Dataset excerpts:
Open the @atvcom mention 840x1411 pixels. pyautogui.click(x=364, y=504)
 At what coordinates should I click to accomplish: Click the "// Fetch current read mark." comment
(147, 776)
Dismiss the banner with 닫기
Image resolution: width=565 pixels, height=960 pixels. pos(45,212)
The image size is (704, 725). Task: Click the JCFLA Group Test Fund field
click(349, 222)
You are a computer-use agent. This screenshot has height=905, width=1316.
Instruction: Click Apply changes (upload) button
--
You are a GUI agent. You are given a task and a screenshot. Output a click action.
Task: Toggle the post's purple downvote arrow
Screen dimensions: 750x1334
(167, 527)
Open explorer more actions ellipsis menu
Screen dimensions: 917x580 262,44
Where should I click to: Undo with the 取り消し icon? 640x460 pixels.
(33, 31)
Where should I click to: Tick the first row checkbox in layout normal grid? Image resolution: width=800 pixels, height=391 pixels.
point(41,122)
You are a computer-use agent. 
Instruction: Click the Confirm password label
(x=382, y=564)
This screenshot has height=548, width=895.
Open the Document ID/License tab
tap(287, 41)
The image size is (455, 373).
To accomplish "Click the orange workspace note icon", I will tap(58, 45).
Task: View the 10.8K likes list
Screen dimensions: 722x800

• [Required work]:
Given the word "This", show every line of the records that contains it.

• [The completed task]:
You are a computer-use agent. This screenshot has height=905, width=1316.
This screenshot has height=548, width=895.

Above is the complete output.